Anyway, it seems like there is some other thing going on. I would limit the Sonos to one speaker then test. Add another, then test. Etc. At least isolate when the problem happens. I had a speaker next to a router once that killed my wifi. ;)
--DerrekWill do, The bridge is close to the router though? This was my original thought on the interference, but it is necessary for Sonosnet.
- dleuteFeb 14, 2017Apprentice
The bridge isn't a speaker. It doesn't generate a magnetic field of significance (or it shouldn't). I had an 8 inch bass speaker blasting into an older router. Wasn't a good plan.
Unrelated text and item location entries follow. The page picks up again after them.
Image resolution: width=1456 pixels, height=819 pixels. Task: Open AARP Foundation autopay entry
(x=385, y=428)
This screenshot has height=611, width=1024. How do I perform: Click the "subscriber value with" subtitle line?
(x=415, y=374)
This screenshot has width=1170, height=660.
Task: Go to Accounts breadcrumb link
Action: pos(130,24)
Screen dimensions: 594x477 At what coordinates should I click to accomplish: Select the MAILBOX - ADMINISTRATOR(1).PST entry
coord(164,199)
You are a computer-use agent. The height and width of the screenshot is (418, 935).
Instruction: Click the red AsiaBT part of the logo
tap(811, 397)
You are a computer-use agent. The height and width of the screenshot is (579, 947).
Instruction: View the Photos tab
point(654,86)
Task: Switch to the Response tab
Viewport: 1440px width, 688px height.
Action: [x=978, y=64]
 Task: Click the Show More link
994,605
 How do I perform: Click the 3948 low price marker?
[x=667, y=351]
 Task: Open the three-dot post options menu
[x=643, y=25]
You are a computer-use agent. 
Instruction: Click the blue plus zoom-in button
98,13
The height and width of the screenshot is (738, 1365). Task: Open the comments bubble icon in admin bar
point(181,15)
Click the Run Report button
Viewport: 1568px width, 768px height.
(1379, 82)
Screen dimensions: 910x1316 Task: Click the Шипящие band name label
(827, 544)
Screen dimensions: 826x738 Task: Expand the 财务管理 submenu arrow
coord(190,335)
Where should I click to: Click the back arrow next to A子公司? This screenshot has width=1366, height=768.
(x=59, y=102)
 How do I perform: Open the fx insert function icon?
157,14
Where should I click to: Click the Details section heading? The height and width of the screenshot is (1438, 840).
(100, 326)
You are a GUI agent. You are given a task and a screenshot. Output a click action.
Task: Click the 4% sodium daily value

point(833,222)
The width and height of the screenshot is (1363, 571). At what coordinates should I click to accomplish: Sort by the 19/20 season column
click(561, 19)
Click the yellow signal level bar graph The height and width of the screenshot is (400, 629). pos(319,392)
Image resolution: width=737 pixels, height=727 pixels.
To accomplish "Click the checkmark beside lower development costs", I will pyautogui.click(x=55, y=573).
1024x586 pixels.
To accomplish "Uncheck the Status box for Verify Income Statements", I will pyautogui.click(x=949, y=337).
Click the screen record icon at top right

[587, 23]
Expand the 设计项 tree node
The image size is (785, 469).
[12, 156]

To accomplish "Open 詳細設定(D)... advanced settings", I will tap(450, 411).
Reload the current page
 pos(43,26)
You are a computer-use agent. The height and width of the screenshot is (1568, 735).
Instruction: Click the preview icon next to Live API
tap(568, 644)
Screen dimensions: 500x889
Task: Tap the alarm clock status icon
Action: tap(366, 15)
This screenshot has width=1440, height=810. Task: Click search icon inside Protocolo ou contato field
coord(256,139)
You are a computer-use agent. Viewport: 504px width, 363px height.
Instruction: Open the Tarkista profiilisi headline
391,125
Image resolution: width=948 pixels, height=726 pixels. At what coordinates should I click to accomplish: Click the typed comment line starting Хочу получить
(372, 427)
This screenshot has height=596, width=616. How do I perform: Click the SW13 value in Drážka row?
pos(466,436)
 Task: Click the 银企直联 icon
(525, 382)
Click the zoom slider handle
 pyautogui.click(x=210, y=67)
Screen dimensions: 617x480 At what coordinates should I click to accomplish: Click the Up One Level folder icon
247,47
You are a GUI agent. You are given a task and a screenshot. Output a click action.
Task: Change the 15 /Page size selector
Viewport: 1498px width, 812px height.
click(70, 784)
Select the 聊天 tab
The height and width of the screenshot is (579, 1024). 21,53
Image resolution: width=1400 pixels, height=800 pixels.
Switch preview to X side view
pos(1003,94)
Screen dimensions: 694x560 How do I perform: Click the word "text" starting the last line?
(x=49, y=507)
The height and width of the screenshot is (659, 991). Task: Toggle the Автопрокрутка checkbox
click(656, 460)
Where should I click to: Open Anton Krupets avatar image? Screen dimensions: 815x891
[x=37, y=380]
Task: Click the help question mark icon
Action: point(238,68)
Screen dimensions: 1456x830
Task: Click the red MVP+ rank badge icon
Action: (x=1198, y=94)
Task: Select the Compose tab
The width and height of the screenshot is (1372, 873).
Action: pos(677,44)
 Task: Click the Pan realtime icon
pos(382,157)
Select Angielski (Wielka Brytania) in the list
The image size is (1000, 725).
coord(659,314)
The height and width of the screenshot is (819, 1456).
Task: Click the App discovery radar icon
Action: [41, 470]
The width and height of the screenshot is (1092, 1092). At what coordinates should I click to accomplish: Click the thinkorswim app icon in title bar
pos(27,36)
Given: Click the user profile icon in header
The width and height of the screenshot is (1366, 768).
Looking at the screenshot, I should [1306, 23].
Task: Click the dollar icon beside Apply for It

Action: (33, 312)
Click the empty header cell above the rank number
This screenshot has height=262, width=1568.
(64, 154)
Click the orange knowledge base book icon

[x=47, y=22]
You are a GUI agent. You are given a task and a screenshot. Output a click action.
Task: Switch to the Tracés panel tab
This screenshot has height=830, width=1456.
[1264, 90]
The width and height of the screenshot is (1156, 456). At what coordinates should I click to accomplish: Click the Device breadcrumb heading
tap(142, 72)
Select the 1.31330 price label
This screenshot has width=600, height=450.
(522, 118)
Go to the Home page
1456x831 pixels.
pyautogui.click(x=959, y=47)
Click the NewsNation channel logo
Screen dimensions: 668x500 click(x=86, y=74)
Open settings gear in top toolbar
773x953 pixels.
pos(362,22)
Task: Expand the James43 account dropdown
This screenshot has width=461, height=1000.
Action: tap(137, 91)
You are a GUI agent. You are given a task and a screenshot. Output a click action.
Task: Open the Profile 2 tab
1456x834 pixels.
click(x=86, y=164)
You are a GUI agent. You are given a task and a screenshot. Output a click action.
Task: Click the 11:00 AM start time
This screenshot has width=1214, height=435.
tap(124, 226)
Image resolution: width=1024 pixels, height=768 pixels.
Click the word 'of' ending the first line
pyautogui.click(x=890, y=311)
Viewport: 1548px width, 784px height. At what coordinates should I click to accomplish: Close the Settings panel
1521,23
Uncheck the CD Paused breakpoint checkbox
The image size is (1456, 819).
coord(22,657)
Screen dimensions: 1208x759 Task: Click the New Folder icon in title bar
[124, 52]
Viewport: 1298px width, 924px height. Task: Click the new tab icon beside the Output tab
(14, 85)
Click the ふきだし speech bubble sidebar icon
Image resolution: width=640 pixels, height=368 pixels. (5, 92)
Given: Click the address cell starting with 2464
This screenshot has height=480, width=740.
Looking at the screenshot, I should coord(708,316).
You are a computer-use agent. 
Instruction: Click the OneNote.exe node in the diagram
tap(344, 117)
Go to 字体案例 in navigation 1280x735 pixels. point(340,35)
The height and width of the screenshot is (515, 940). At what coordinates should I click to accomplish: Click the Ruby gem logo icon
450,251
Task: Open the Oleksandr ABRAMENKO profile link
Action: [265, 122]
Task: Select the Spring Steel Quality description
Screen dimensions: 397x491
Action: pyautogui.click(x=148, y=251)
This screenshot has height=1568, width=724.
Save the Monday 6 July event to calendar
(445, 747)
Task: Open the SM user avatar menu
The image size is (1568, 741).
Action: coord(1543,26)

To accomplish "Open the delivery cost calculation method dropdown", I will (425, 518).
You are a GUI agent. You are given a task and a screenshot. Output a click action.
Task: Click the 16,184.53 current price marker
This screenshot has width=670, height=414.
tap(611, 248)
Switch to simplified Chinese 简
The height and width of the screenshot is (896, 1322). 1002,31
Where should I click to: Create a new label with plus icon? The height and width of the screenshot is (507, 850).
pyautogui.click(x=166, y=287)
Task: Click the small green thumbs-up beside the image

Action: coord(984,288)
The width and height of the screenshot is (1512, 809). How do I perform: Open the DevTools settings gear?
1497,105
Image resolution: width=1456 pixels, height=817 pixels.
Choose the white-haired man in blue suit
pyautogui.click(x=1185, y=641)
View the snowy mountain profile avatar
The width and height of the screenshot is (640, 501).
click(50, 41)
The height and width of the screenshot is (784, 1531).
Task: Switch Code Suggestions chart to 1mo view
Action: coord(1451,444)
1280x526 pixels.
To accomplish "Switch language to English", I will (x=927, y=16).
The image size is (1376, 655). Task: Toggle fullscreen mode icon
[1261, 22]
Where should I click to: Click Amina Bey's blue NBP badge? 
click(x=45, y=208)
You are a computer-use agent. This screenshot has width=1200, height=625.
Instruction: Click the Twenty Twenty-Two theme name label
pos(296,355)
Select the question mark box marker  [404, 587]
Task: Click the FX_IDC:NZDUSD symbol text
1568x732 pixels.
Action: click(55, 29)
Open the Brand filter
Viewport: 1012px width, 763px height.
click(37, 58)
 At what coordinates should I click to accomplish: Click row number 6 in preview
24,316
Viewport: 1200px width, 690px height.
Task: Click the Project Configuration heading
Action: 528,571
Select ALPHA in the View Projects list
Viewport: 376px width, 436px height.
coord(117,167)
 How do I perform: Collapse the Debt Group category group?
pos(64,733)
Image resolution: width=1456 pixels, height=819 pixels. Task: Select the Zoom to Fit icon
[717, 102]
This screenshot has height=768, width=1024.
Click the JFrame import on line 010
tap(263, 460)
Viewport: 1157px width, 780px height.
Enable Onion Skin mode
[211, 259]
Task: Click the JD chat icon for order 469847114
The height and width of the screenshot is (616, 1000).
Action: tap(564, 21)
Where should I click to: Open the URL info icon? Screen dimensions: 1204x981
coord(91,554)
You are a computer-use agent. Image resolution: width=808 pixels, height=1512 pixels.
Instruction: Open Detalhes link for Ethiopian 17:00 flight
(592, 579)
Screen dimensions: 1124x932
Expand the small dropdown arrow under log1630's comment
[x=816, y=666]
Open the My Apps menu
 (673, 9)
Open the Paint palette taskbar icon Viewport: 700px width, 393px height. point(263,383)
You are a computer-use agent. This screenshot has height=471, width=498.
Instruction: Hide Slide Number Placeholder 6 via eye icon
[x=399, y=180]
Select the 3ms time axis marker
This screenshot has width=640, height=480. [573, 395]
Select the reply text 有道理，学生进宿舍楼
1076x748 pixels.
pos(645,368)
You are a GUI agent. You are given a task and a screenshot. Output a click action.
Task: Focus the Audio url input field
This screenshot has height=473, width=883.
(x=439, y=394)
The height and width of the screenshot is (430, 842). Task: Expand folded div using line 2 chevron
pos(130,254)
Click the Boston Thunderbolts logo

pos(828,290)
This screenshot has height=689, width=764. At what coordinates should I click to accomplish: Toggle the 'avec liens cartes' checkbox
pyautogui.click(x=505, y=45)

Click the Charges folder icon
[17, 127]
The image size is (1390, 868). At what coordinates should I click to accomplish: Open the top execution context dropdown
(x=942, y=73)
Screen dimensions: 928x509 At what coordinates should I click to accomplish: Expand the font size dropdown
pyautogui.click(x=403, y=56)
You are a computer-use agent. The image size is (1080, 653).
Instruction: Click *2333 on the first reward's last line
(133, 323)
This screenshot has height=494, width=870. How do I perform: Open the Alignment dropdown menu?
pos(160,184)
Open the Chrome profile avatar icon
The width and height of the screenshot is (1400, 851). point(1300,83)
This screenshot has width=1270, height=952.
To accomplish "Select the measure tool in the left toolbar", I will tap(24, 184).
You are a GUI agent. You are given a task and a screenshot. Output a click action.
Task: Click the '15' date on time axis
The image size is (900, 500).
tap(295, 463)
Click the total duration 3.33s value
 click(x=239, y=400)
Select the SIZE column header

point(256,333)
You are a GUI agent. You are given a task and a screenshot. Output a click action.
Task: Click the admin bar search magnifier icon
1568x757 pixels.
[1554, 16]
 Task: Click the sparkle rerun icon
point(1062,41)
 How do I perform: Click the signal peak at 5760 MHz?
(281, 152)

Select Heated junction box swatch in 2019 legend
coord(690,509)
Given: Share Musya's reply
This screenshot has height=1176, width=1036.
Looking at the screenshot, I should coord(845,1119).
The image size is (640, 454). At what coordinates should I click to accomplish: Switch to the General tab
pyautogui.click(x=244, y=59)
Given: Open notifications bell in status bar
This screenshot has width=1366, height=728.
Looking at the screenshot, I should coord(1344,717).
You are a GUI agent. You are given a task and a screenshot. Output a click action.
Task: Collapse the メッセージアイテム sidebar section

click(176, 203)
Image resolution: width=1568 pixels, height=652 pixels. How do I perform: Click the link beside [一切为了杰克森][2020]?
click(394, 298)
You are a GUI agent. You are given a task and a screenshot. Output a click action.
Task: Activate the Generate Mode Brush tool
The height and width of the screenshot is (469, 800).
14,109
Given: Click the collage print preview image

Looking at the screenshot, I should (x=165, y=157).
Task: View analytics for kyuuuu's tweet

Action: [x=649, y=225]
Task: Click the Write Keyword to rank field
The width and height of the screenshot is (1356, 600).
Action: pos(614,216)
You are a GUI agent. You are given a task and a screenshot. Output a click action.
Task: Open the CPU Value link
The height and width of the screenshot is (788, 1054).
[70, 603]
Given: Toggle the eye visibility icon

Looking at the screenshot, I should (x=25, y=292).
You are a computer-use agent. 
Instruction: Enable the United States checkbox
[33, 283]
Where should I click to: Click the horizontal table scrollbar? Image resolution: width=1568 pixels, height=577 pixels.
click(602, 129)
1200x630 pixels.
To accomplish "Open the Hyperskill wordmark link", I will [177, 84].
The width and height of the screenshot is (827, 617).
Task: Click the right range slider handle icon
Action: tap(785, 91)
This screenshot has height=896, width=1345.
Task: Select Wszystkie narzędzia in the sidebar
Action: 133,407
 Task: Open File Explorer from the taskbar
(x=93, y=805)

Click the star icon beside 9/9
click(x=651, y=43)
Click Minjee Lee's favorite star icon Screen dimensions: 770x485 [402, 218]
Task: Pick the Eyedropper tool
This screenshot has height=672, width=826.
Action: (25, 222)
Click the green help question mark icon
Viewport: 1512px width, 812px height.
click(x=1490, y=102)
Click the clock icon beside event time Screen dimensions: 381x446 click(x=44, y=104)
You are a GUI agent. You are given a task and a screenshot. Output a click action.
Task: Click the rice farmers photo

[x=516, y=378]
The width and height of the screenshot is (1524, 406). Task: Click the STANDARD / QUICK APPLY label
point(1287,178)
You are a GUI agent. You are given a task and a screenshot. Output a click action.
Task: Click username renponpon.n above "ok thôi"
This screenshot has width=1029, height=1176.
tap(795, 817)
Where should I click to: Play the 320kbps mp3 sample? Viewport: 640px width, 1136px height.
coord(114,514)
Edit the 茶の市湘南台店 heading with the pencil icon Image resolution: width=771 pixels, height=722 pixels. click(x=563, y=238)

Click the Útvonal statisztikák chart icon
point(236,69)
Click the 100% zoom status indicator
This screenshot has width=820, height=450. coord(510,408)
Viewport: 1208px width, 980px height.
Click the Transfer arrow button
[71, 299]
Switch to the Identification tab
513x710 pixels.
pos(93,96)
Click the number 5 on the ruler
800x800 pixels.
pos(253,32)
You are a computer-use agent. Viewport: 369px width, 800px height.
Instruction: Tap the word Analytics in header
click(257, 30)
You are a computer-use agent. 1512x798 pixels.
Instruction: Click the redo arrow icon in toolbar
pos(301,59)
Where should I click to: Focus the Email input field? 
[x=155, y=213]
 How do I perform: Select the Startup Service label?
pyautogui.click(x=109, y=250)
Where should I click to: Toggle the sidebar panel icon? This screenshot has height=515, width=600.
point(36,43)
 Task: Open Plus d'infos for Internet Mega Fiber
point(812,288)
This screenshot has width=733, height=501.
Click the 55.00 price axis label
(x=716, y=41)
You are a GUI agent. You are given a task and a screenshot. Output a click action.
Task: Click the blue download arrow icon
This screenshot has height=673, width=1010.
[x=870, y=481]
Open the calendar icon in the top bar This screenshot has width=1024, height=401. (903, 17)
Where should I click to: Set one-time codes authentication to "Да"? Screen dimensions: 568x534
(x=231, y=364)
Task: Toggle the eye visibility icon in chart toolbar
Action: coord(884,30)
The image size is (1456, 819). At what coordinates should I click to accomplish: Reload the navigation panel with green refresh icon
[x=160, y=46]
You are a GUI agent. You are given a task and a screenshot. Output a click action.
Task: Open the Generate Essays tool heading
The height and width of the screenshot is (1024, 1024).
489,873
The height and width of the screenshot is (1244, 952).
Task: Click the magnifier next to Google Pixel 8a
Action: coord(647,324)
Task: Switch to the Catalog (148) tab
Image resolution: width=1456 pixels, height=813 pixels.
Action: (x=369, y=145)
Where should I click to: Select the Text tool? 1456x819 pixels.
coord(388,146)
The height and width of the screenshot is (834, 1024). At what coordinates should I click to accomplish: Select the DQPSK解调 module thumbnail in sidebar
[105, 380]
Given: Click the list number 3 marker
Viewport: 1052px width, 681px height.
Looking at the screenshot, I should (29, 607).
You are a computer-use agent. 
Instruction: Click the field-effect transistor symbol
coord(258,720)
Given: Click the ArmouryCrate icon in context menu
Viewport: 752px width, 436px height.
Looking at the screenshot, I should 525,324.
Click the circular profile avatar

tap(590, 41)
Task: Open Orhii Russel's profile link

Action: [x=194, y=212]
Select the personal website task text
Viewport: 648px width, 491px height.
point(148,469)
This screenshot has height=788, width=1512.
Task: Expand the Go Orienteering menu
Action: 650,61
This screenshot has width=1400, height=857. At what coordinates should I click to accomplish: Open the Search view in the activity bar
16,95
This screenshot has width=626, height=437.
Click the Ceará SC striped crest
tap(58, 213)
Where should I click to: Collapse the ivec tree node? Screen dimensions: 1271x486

It doesn't hurt to separate by a few feet (length of a short ethernet cable), but it shouldn't be necessary. Also, a bridge is always on. Any interference shouldn't change *unless* it is 2.4ghz interference from the basic sonosnet. I don't think the bridge would repeat the 5ghz network. But I don't know the details about sonos 5ghz network.
--Derrek - DynamiteboyFeb 15, 2017Tutor
These 2 articles are giving me some interesting testing ideas. Do you think it would be smart to wire in all Sonos components? The first article recommends this.
- dleuteFeb 16, 2017Apprentice
My gut feel is it's not a good idea. The issue is Sonos uses a protocol called STP. This protocol is designed to deal with network loops in this kind of broadcast networking. The problem is it's behavior is unclear when mixing with multi-point mesh networks via wireless. I think this has been the issue with eero and Sonos. One of the articles mentioned it briefly.
However, doing it won't hurt anything (might crash the ethernet network instead). So if it solves your problem, might be the answer for you.
You shouldn't need to decativate the network in the sonos device. It prefers wired if it's available. I'm not sure how 5.1 works when all wired.I would still love to know if this happens on both 2.4 and 5ghz connections. And if it's definitely only limited to the 5.1 mode.
--Derrek - dleuteFeb 16, 2017Apprentice
Have you considered other wireless devices? Wireless phones? baby monitors?
- DynamiteboyFeb 16, 2017Tutor
None of those are in the home, its just so immediate the drops when Sonos is playing it is clear the interference of sorts is coming from Sonos.
- DynamiteboyFeb 19, 2017Tutor
Baisc Results of what happened with my testing yesterday.
- -Change Channels again (1,6,11)
- Still experiencing Speed Drops
- -Changed Orbi Channel width to not support 40/20 simultaneously (Can't remember exact setting name)
- Still experiencing Speed Drops
- -Test wired connection speed to Router while playing music
- No issues
- -Test wired connection speed to satellite while playing music
- No issues
- -Disabling 2.4 ghz band completely and test
- Still Experiencing Speed Drops, seemed to reduce interference though Enabled saw speeds drop to 100 kpbs while playing Sonos.
- -Disable 5.8 ghz completely and test
- Not relevant most likely
- -Wire in as Many Sonos devices as possible
- Reduced interference but still only pulling 50 max with Sonos playing all day.
Not sure what Orbi and Sonos have against eachother, but because I cannot tweak settings on the backhaul between the 2 of them regardless of whether this is the issue I have kind of given up on Orbi. If I knew the house had wired drops, Orbi would not have been my first choice anyways, so now onto Google Wifi, and then to Unifi for some wired backhaul AP's.
Have decided to give Google Wifi 3 pack a try. One question, there is an area in the home (the kitchen/dining room area) that just gets poor coverage in general, but there is not a single network drop there. Can I do a wired backhaul for 2 of the google wifi points and one of them be wireless mesh?